Your issue was the inability to access the id_token due to the authentication and session management being entirely handled by oauth2-proxy, which stands in front of the application and Keycloak. That arrangement made it difficult to perform actions that require the id_token, such as a session-aware logout from Keycloak, without initiating a new session or directly exposing the token to the client application.

The --backend-logout-url option allows specifying a URL that oauth2-proxy will call to initiate a backend logout process.
Key point: this URL can include a placeholder {id_token} which oauth2-proxy will automatically replace with the actual id_token from the current session. That dynamic substitution makes sure the correct token is used without exposing it more broadly or requiring it to be stored client-side.

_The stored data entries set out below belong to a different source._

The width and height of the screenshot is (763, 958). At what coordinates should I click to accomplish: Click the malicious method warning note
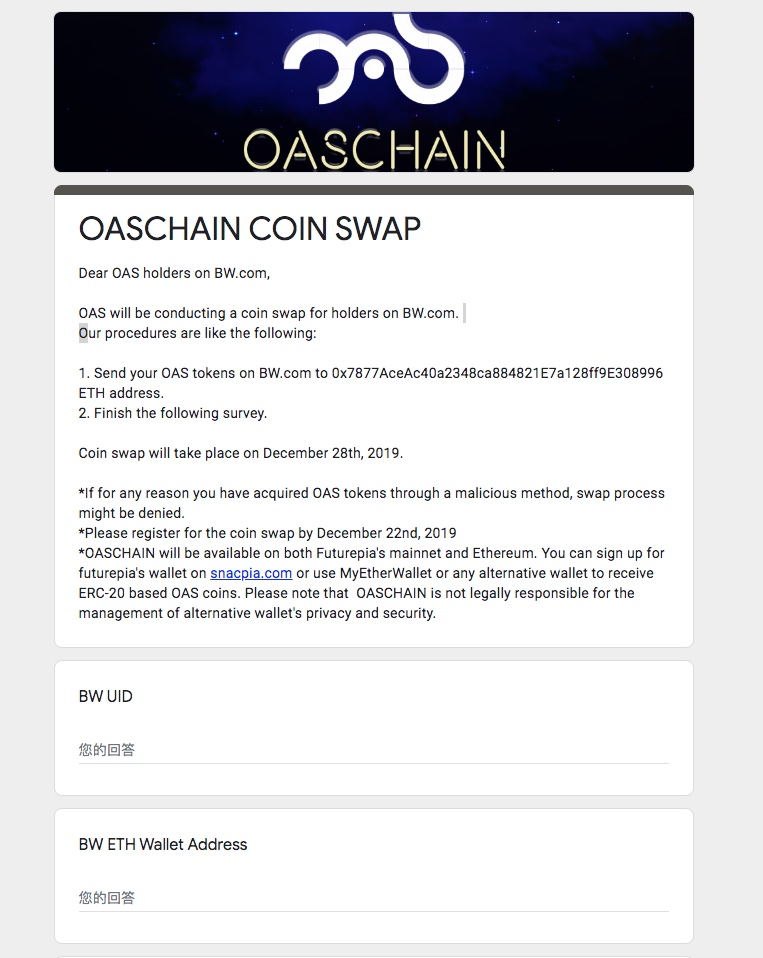click(x=371, y=493)
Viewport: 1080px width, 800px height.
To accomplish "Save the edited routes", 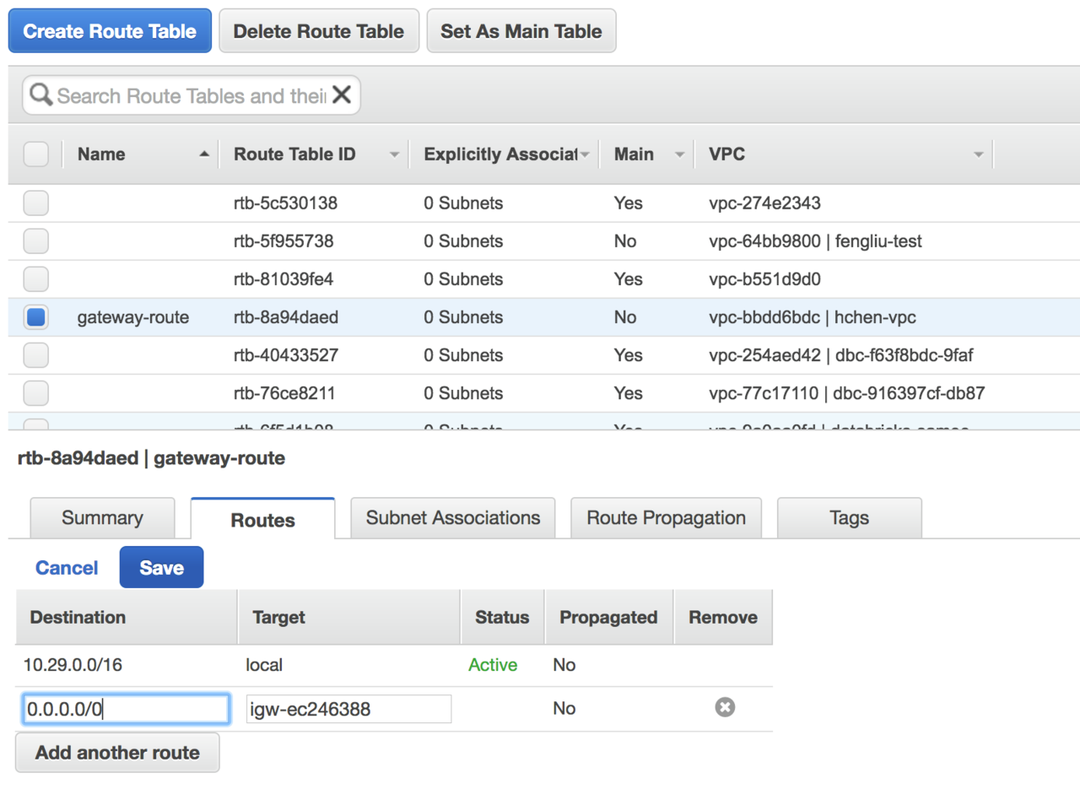I will tap(161, 567).
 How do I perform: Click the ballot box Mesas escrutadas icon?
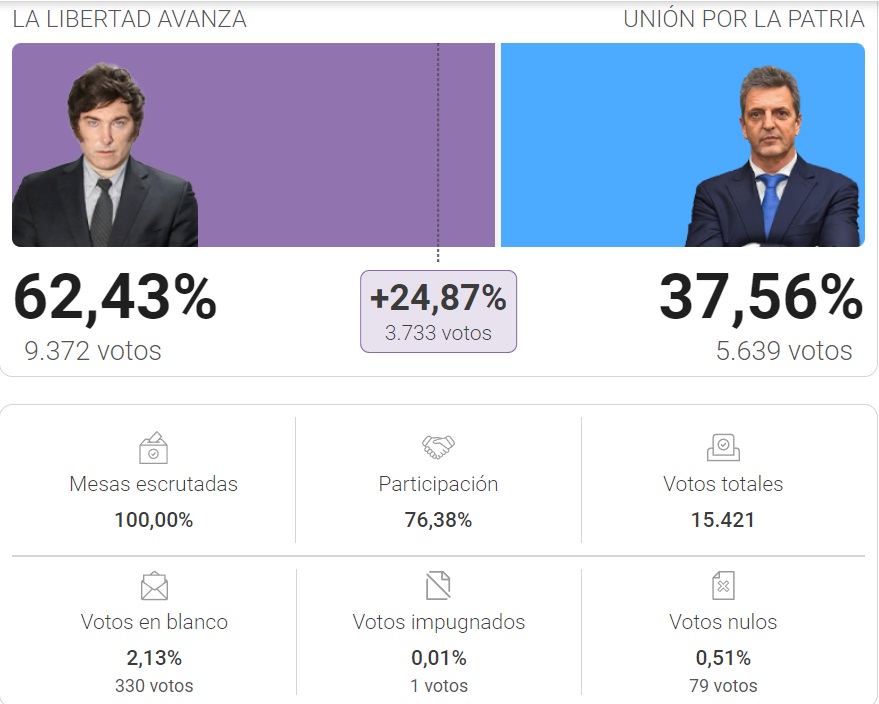[153, 447]
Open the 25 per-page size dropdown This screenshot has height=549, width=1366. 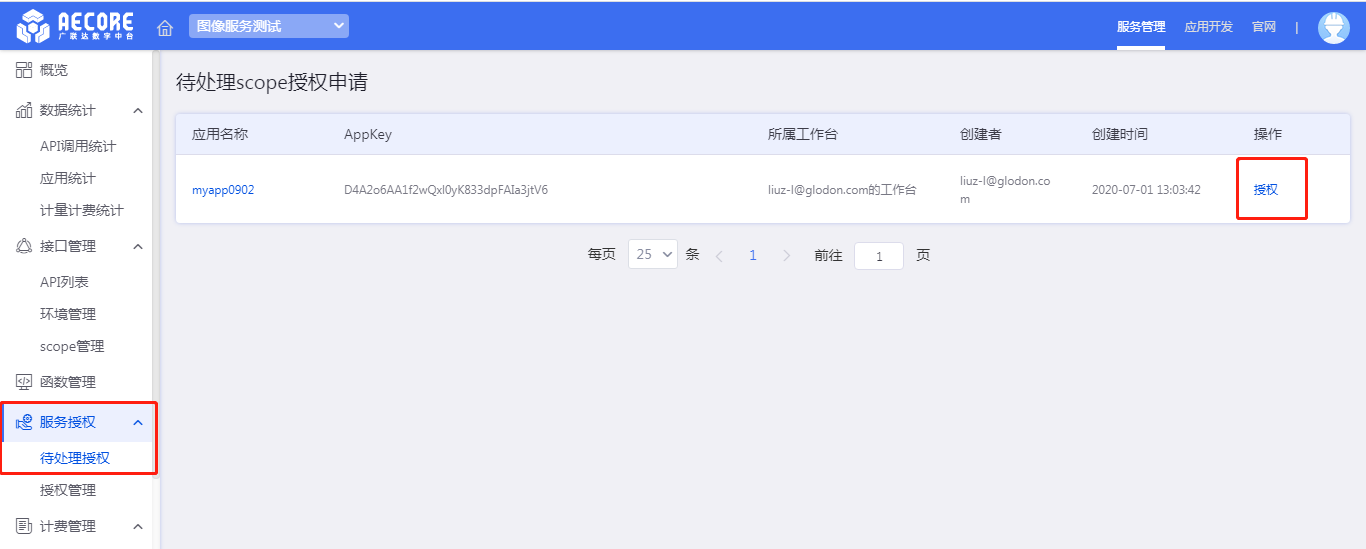pos(652,255)
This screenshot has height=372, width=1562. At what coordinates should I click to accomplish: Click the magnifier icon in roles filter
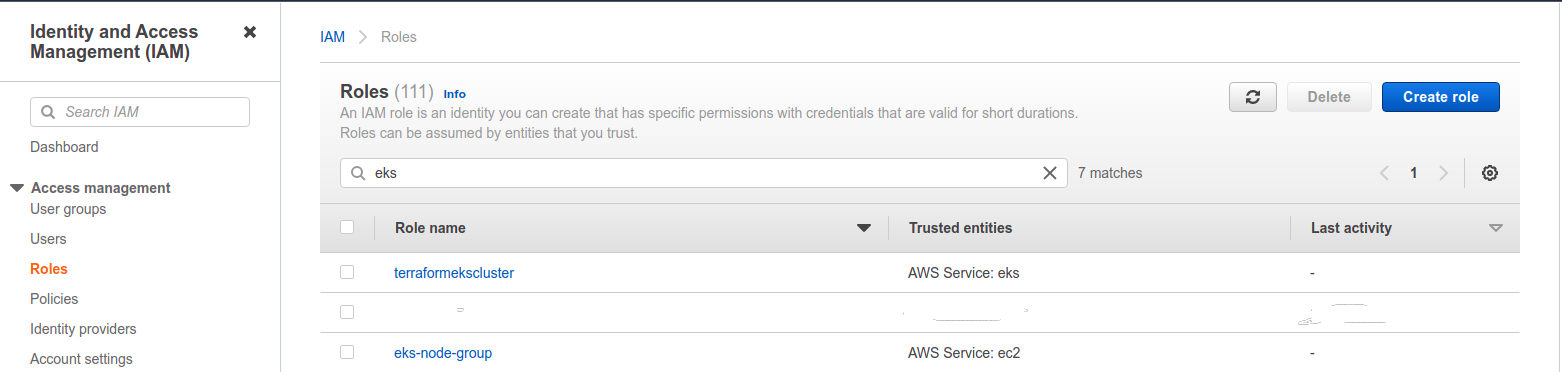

Since oauth2-proxy manages session tokens (including refreshing and expiration), integrating the logout process through this tool makes sure logout requests are inherently aware of the session context. This matches oauth2-proxy's capabilities to manage and invalidate sessions as needed.

By handling token insertion and logout URL calls within oauth2-proxy, there is no need for the application to directly manage tokens or implement custom logic for session-aware logouts. That reduces the complexity within the application codebase and enhances security by minimizing the exposure of sensitive tokens.

The ability to specify a backend logout URL that includes the id_token allows for direct integration with various authentication providers (like Keycloak) and supports different logout mechanisms, including those requiring tokens for validation. That flexibility ensures broader compatibility and simplifies integration with existing authentication infrastructure.

---

Can you post an example of how to use --backend-logout-url with Keycloak?

Assuming a logout URL for your Keycloak realm, like "https://keycloak.example.com/auth/realms/{realm-name}/protocol/openid-connect/logout", when starting oauth2-proxy, you will include the --backend-logout-url option, formatted to include your Keycloak logout URL and the {id_token} placeholder. The {id_token} will be replaced by oauth2-proxy with the user's actual id_token at runtime.

Your oauth2-proxy startup command or configuration file would include:

--backend-logout-url="https://keycloak.example.com/auth/realms/{realm-name}/protocol/openid-connect/logout?id_token_hint={id_token}&post_logout_redirect_uri={post-logout-redirect-uri}"

With {post-logout-redirect-uri}: the URL to which you want users to be redirected after logout. That URI must be one of the allowed redirect URIs configured in your Keycloak client settings.

Make sure your Keycloak client is configured to accept the post-logout redirect URI you specified. That is done in the Keycloak admin console, under your client's settings, in the "Valid Redirect URIs" section.

And oauth2-proxy must be configured to store session information, including the id_token. That typically involves configuring session storage options like --cookie-secret and --session-store-type.

A more concrete example command for starting oauth2-proxy, including the hypothetical Keycloak logout URL and redirect:

oauth2-proxy \
  --cookie-secret=<your-secret> \
  --session-store-type=cookie \
  --provider=keycloak \
  --backend-logout-url="https://keycloak.example.com/auth/realms/myrealm/protocol/openid-connect/logout?id_token_hint={id_token}&post_logout_redirect_uri=https://myapp.example.com/post-logout"

That would instruct oauth2-proxy to call Keycloak's logout endpoint, automatically including the id_token for the current session and specifying where the user should be redirected after logout.